After Joel’s session, the group weren’t off the hook as they also trained for a further 35 minutes with David Fairlamb in the gym.
“The key thing is the movements and the intensity, rather than the equipment,” says Joel. “You don’t need a lot of equipment – just a bit of knowledge and time.
“It was quite short and sharp but quite intense with rest sections so they were working to their maximum ability.
“I was incredibly surprised by the group. They were all fantastic and putting so much effort into it. It just shows you that it doesn’t take long doing consistent exercise to get fit.
“For some it’s completely changed their outlook and what they thought they were capable of doing.”
Dad-of-two Nick Cotterill, 40, from North Shields, says: “It was a really short, sharp and tough session with Joel. We were working at five different workstations with running in between. It was a hard session but I’m starting to enjoy this kind of challenge.
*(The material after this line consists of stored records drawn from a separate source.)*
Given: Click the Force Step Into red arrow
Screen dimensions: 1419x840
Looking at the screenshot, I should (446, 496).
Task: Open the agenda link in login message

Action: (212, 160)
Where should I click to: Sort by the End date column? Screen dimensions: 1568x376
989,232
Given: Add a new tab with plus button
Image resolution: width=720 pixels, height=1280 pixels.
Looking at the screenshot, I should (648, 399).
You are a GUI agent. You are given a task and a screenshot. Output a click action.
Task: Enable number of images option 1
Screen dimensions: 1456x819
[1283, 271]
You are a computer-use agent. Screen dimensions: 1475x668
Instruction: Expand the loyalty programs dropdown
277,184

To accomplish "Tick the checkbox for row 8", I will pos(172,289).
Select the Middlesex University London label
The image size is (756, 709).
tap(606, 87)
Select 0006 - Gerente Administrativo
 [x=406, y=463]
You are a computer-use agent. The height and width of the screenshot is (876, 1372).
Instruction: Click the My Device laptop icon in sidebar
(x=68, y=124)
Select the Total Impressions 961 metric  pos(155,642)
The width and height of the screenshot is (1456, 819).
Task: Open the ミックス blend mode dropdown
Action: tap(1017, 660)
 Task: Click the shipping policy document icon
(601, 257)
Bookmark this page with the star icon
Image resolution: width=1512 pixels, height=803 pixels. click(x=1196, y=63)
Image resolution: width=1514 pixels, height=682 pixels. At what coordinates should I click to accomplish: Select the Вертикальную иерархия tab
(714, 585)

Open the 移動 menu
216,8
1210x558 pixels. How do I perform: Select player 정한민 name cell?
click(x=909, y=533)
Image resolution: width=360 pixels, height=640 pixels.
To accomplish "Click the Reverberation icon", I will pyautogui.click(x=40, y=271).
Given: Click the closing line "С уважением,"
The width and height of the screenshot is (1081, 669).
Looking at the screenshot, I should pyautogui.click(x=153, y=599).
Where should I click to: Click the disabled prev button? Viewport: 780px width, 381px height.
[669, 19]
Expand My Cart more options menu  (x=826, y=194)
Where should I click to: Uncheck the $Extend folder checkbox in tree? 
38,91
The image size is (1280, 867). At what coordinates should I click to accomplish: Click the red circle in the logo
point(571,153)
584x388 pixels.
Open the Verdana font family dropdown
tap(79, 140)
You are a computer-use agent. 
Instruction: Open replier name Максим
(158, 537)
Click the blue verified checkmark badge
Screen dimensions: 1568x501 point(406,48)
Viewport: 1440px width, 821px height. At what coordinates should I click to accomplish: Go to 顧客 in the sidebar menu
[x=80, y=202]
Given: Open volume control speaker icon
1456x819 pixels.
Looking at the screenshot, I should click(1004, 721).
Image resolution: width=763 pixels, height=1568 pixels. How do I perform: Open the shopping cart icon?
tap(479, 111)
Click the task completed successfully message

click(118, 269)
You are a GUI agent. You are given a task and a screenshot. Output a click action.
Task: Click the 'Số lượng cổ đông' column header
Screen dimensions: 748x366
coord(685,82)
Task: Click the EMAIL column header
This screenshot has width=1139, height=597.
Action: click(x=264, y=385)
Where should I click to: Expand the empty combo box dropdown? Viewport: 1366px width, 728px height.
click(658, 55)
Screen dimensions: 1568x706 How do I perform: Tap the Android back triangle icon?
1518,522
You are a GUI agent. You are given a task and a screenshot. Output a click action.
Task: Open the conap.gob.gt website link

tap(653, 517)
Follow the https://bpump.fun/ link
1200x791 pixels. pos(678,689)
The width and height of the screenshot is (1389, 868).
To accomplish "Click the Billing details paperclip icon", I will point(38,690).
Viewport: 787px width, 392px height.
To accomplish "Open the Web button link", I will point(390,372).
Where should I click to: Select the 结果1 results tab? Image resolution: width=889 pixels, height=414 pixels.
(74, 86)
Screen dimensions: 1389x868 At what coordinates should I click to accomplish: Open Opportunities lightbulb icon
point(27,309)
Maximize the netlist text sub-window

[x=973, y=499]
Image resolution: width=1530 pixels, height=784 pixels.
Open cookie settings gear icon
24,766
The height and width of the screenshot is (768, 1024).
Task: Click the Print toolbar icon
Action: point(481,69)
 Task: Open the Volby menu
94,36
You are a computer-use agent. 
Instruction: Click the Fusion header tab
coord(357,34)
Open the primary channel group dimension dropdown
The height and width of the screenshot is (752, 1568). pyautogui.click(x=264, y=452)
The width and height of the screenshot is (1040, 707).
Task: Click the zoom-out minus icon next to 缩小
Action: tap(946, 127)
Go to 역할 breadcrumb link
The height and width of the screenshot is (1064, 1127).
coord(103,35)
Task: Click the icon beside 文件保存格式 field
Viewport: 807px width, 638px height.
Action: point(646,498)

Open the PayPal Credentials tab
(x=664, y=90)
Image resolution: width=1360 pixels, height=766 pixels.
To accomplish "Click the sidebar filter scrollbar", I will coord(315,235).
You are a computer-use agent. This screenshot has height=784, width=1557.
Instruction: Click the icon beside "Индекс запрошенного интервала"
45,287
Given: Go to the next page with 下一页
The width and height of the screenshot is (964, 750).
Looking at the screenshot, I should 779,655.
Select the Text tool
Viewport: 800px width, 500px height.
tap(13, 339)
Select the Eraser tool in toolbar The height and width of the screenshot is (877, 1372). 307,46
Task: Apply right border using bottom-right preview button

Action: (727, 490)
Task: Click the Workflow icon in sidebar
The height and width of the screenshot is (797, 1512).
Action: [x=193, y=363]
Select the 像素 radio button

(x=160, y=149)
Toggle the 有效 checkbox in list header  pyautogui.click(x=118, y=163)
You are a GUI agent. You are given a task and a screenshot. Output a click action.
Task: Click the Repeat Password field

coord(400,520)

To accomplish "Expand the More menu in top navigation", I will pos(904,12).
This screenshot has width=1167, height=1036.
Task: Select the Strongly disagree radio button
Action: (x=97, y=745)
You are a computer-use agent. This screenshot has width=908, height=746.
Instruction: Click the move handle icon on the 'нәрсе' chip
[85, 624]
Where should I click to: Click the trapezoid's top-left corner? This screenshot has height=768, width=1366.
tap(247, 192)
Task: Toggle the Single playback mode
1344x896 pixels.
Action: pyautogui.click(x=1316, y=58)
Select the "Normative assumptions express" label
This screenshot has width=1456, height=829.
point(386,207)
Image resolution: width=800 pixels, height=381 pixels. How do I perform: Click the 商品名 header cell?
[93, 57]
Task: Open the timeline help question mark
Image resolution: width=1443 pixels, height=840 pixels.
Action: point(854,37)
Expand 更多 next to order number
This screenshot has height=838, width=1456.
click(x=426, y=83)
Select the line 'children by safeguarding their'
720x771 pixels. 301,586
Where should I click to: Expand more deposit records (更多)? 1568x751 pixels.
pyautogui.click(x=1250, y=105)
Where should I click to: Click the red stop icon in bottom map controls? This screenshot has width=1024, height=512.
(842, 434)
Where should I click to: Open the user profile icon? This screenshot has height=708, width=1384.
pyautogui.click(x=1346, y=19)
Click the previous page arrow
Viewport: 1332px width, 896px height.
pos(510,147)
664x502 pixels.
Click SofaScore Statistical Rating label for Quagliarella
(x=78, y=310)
“I completed three five-mile runs over the past week and am looking at doing eight miles this Sunday to prove to myself I can do it.”
The project manager adds: “I really feel I need to make 100% effort over the final two weeks of Fit Factor. I’m starting to look at how I am going to continue once it finishes. The rugby club start pre-season training in late June so I’m going to start doing some of that.
“I’m going to continue my running in preparation for the Great North 10K and the Great North Run and continue to attend Beach Bootcamp on a regular basis.”
One of the fittest members – 37-year-old police officer Daniel Henderson from Windy Nook, Gateshead – also found the session useful. “It just showed another example of how you can spend 45 minutes doing a good all-round session without gym equipment,” he says.
He’s also been getting ahead at the beach boot camp sessions. “There were 50 or 60 people there and I was way out in front of them all,” he says. “I got to the front and didn’t want to let anyone pass. That’s my competitive streak coming out. I’m determined I’m still going to do as many beach bootcamps as I can.”
Daniel has already returned to Felling Harriers and vows to run with them twice a week after Fit Factor ends. He’s also been playing squash with work colleagues and wants to get back into football.
And he’s already reassessing his original 14-stone target. “Now I’m thinking once I’ve hit that maybe I could get another stone off,” he says. “You have to go off body shape rather than weight though.”
He also admits he’s getting emotional thinking about the end of Fit Factor. “Everyone’s got different strengths and different stories and different abilities, but everyone has been successful in their own particular journey,” he says. “I don’t think you could’ve got a better group.”
Both Dawnn Roe and Steve Mountain found Joel’s session tougher than they imagined. “I could hardly walk afterwards but I really enjoyed it,” says 40-year-old NHS admin worker Dawnn. “It was the running that was the hardest. Normally we’re running at a sedate pace but he had us sprinting.”